* _WHAT TO WORK ON_: From the first line to the last, output the records exactly and drop any images.

Stored records:
═══

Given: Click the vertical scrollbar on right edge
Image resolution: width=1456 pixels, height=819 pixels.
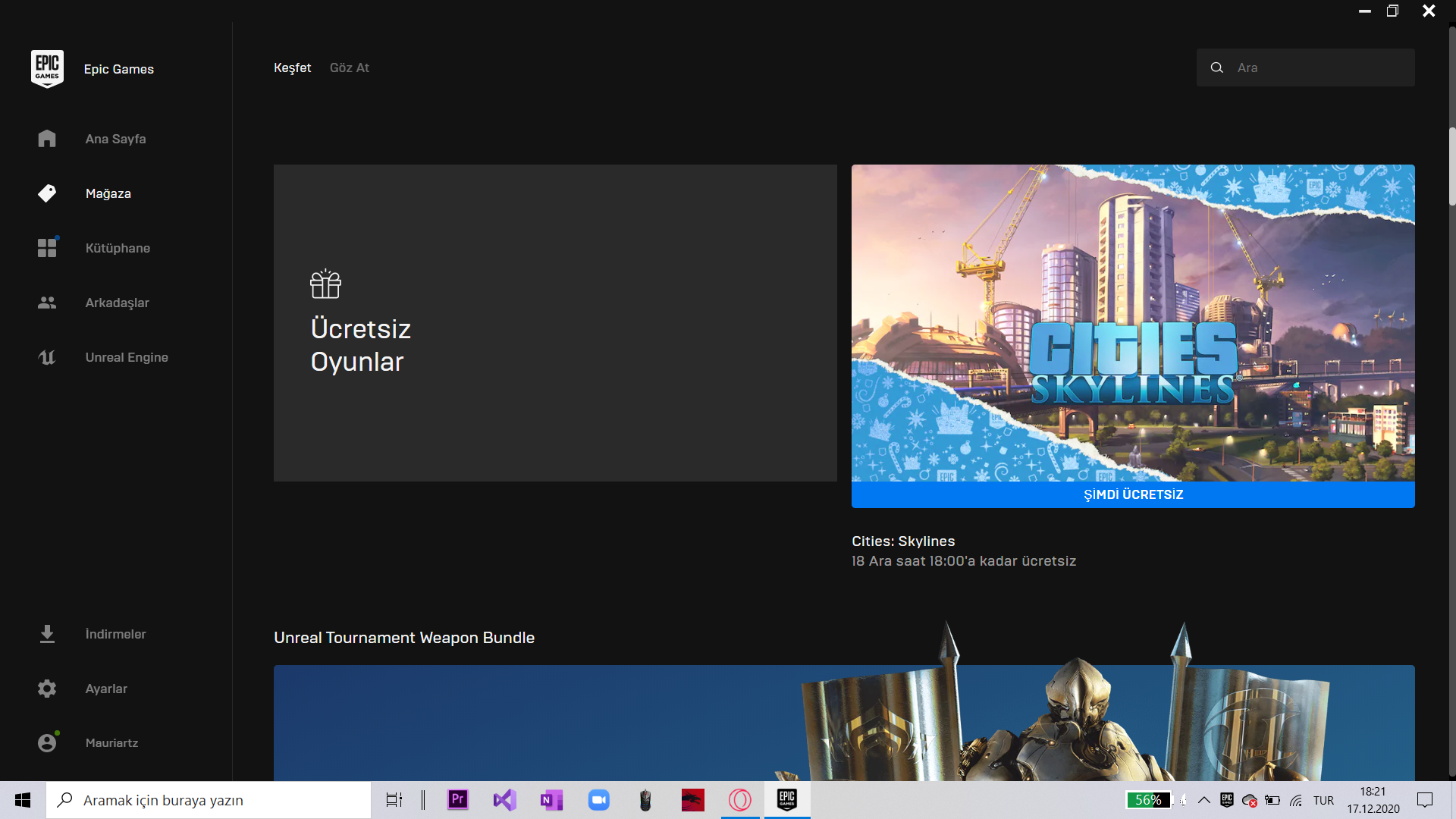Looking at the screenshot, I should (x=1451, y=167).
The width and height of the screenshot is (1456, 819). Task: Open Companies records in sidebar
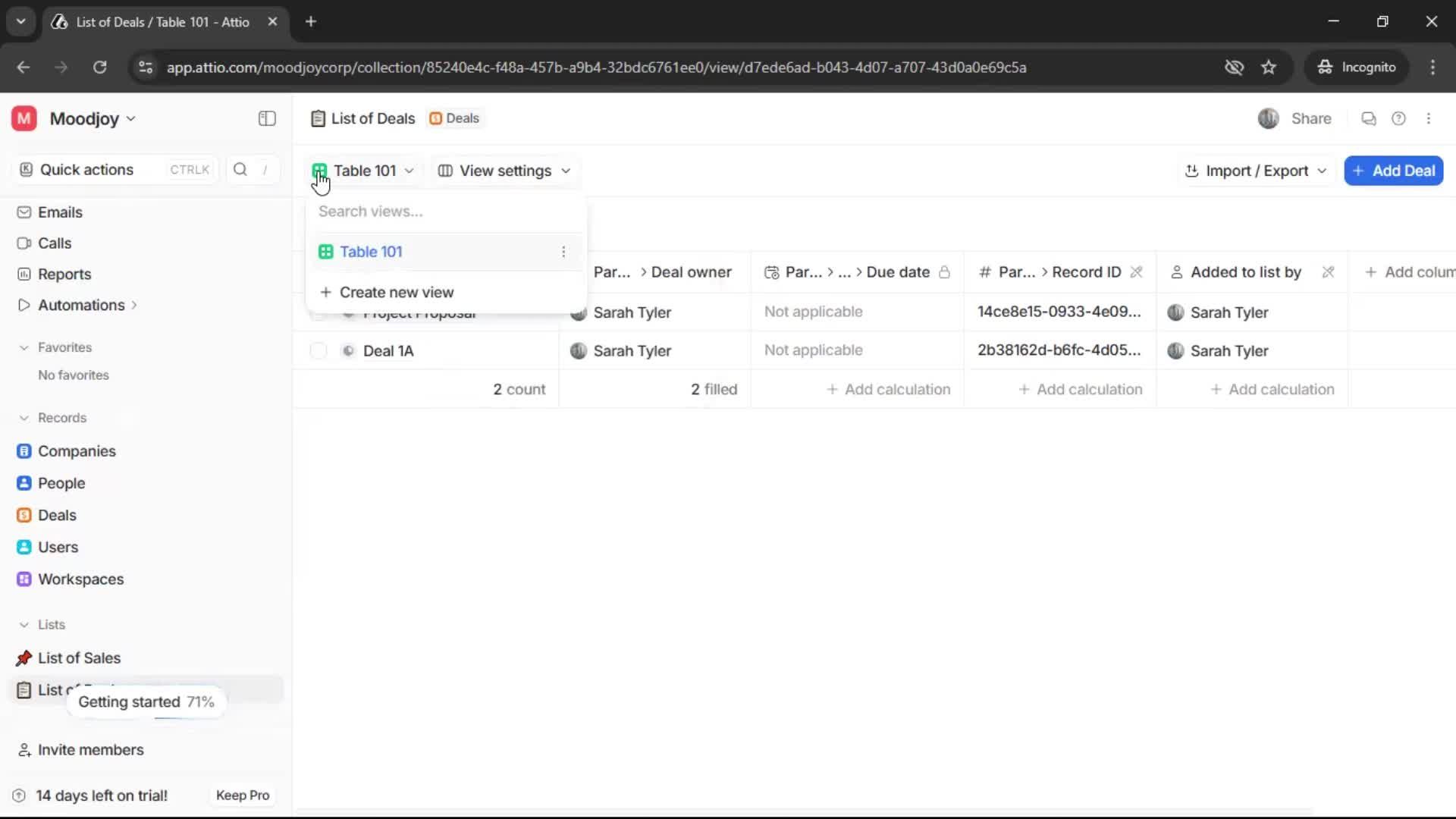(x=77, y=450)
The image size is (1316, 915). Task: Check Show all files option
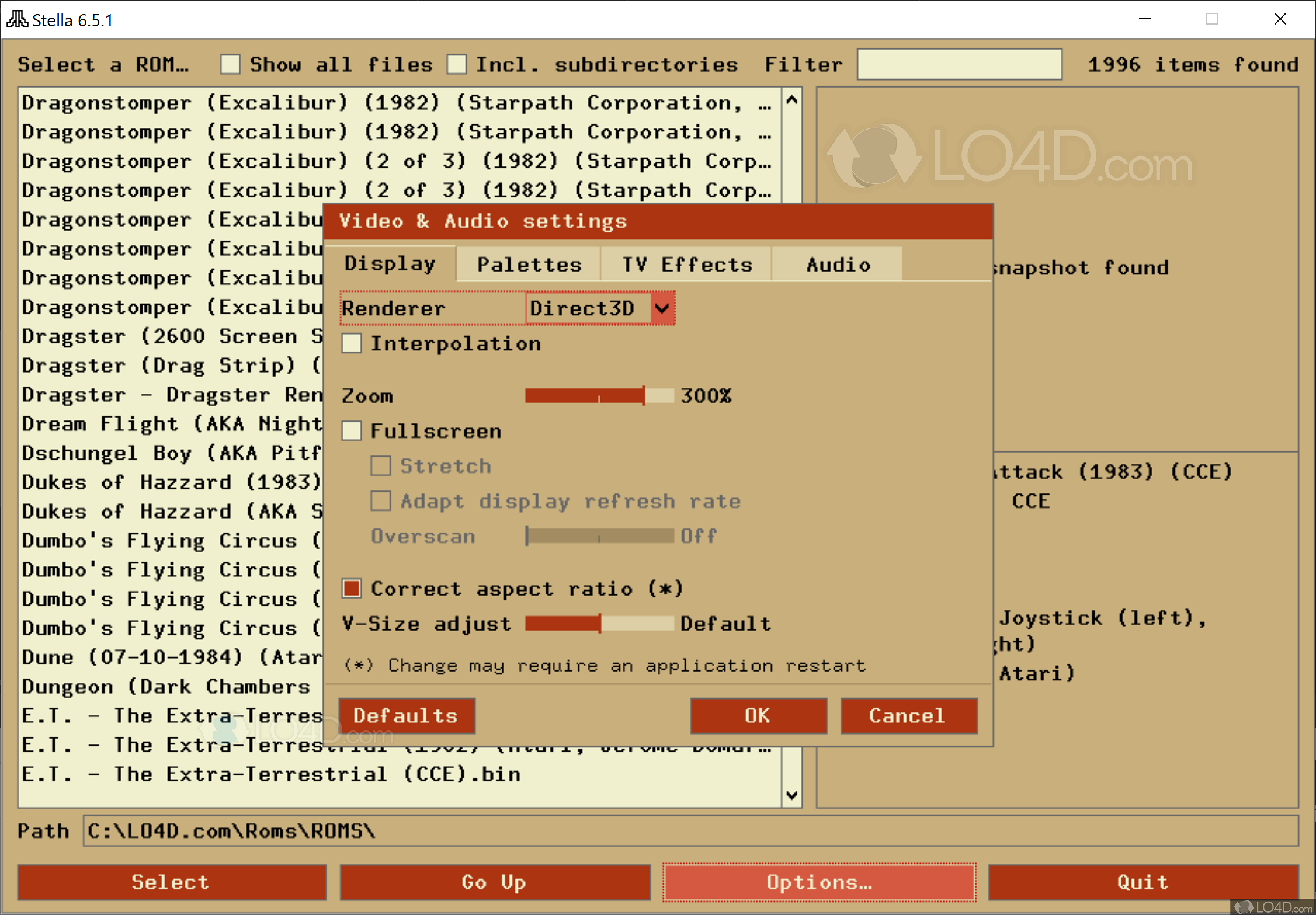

═══

* _EXERCISE OUTPUT_:
Given: Click the vertical scrollbar on right edge
Image resolution: width=1456 pixels, height=819 pixels.
Looking at the screenshot, I should (x=1451, y=167).
The width and height of the screenshot is (1456, 819). Task: Open Companies records in sidebar
(x=77, y=450)
The image size is (1316, 915). Task: Check Show all files option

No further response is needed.